Была ещё сестра Евгения-разведчика Светлана – с мужем, который, к счастью, был всего лишь Вадимом, и двумя дочерьми-школьницами. И ещё была бабушка Татьяны, мать её матери, сухонькая старушка лет восьмидесяти, которую звали – та-дам – Евгения Аристарховна.
Когда мне представили всех членов этого семейства, я сразу задумался о позорном бегстве, и нимало не стыдился этих мыслей. Жизнь не готовила меня ни к чему подобному, да и Татьяна, кажется, была не в курсе желания родителей устроить общий семейный сбор в честь моего визита. Во всяком случае, она тоже затравленно переводила взгляд с одного родственника на другого, слабо улыбалась женщинам и детям – и очевидно требовала поддержки. Так что мне пришлось собрать всю свою волю в кулак и приобнять её за плечи.
– Что тут происходит? – шепнул я ей на ухо, когда гости начали рассаживать за богато накрытый стол.
– Ничего не понимаю, – тоже прошептала она. – Мама говорила, что будут только она и папа. Наверное, что-то случилось.
Если что-то и случилось, то нам об этом сказать так и не удосужились, но следующий час был самым ужасным в обеих моих жизнях. Меня допрашивали так, как никаким следователям Конторы и не снилось; мне приходилось проявлять чудеса изобретательности, чтобы не сболтнуть лишнего, а несколько раз я прямо говорил, что не могу говорить о том-то и о том-то в силу специфику учреждения, в котором служу.
И ещё они все хором пытались меня споить. Тост за знакомство; тост за будущую свадьбу; тост за будущего ребенка; тост за счастливых родителей; тост за родителей жениха и невесты – по одному на каждого. И так далее, и тому подобное. Татьяна могла законно пить сок; мне же приходилось изощряться, чтобы в меня попало как можно меньше спиртного – после её приезда в Сумы у меня почти не было никаких тренировок с алкоголем, и я боялся элементарно заснуть в самый ответственный момент.
Через час я запросил пощады – неприятно такое признавать, но я был непривычен к таким застольям и боялся сорваться. Причину я придумал самую простую – сослался на потребность в никотине, хотя ещё в Сумах серьезно сократил количество выкуриваемых сигарет, чтобы Татьяна как можно меньше контактировала с вредным дымом. В Москву я вернулся почти некурящим, хотя и таскал с собой пачку «Космоса», потому что осознал полезность встреч с коллегами в курилке – неприятная атмосфера с лихвой компенсировалась ухваченными кусками неофициальных разговоров.
Члены семьи Иваненко оказались людьми понятливыми, и хотя у них почти никто не курил, но отчим Татьяны вызвался показать мне местечко, где периодически дымил сам.
***
Это была одна из маленьких комнат – самая дальняя, но с полным фаршем.
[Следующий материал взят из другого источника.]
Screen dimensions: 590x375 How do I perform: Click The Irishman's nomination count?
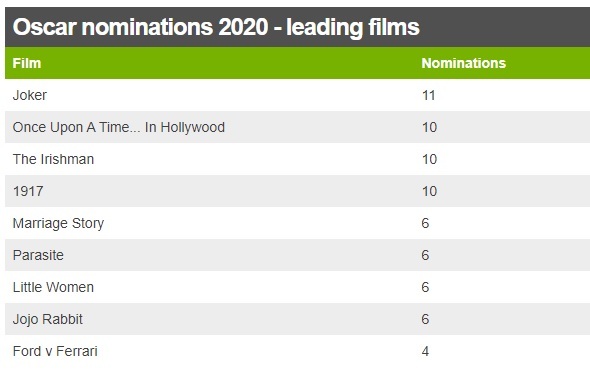click(x=429, y=159)
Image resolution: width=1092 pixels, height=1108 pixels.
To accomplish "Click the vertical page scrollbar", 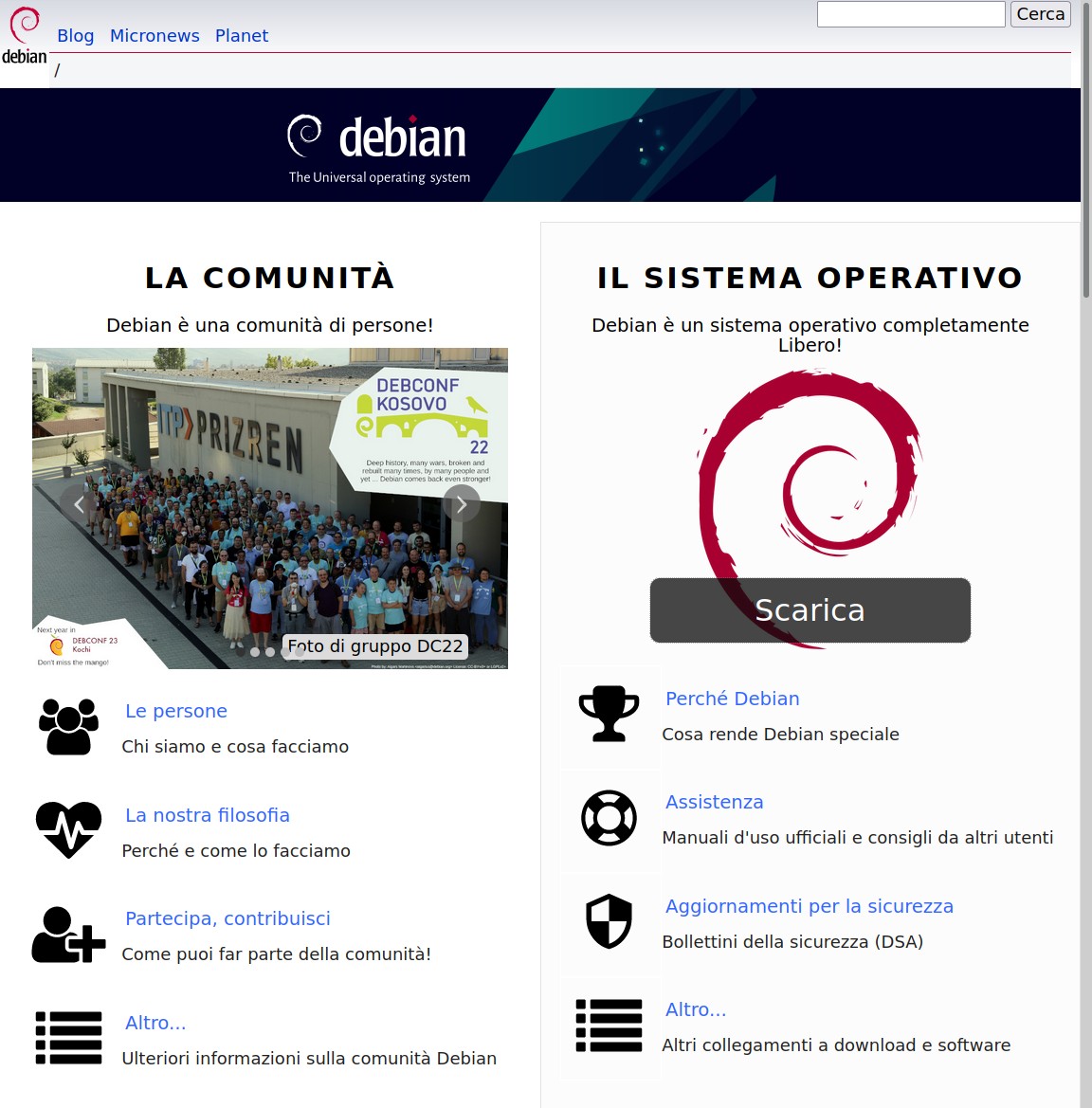I will pos(1085,569).
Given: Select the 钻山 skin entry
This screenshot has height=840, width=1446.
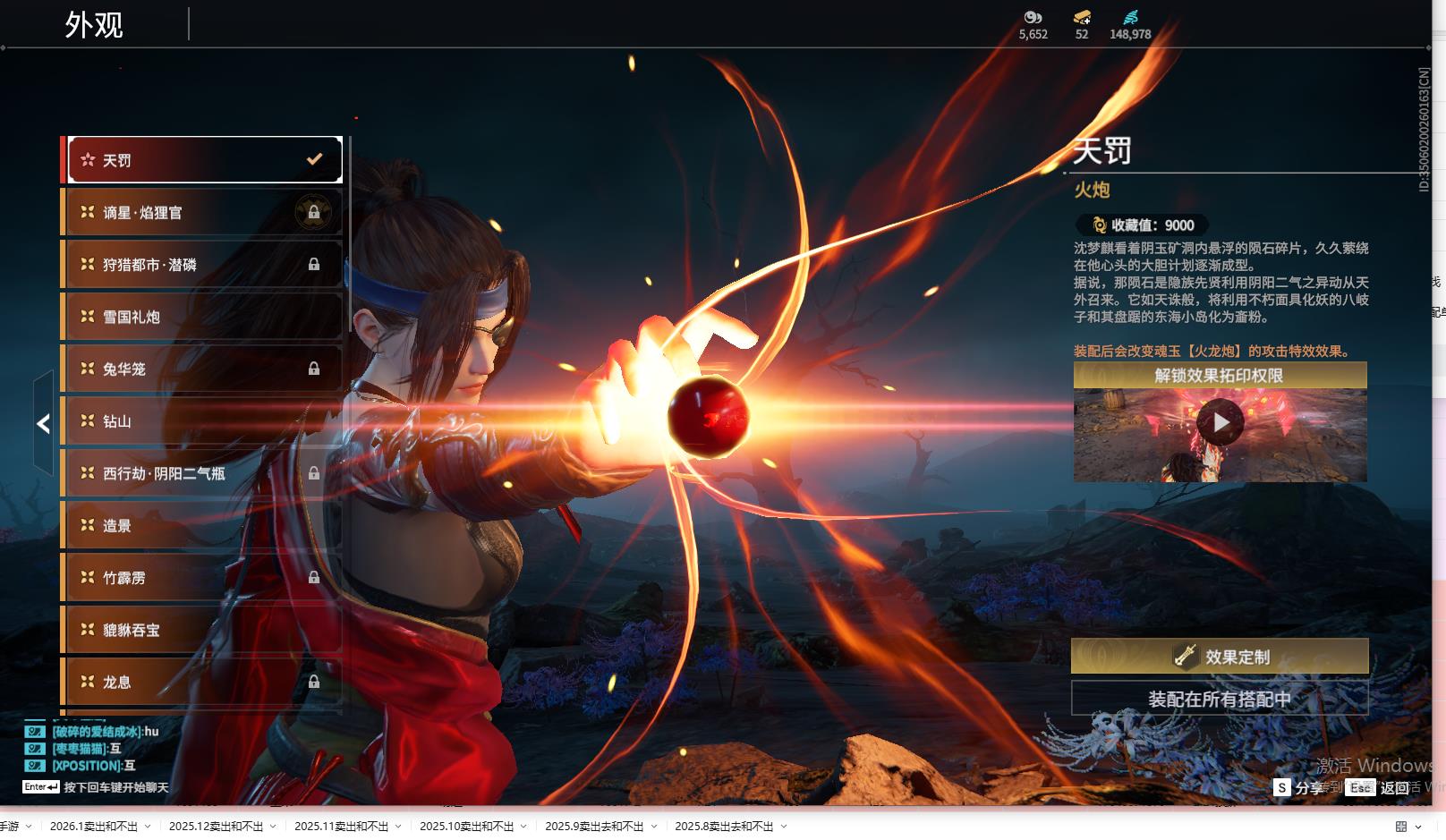Looking at the screenshot, I should (x=201, y=421).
В ней была односпальная железная кровать с шишками, непременные ковры на полу и на стене, огромный шкаф, наверняка забитый зимними вещами, стол с парой стульев и даже пианино. Комната была неплохой, ещё и с балконом, которые пока ещё не было принято утеплять и застеклять. В этой квартире балкон использовался для хранения всякого барахла – ничего удивительного, имеющаяся кладовка не справлялась с количеством запасов. На балкон меня, правда, не потащили, хотя он был открыт из-за накрывшей Москву жары, мы расположились у старого потертого стола, на котором стояла импровизированная пепельница из консервной банки, наполовину заполненная старыми окурками. Жестяная крышка этой банки была завернута в причудливую конструкцию, на которую в случае нужды можно было положить сигарету.
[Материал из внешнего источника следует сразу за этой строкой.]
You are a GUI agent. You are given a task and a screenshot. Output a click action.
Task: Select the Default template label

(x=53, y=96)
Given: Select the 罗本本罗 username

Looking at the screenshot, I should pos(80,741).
– Раньше курил много, – сказал Евгений Архипович, – ещё на войне привык, там это одна из немногих радостей была – посидеть, подымить. Но врачи... говорят, что надо завязывать, если не хочу проблем с сердцем. Вот и завязываю... помаленьку.
– Я только в командировке начал, до этого не курил совсем, – повинился я. – Там тоже радостей мало... а как Татьяна приехала, так тоже завязывать решил. А что гостей столько? Таня говорила, только вы с матерью будете и бабушка.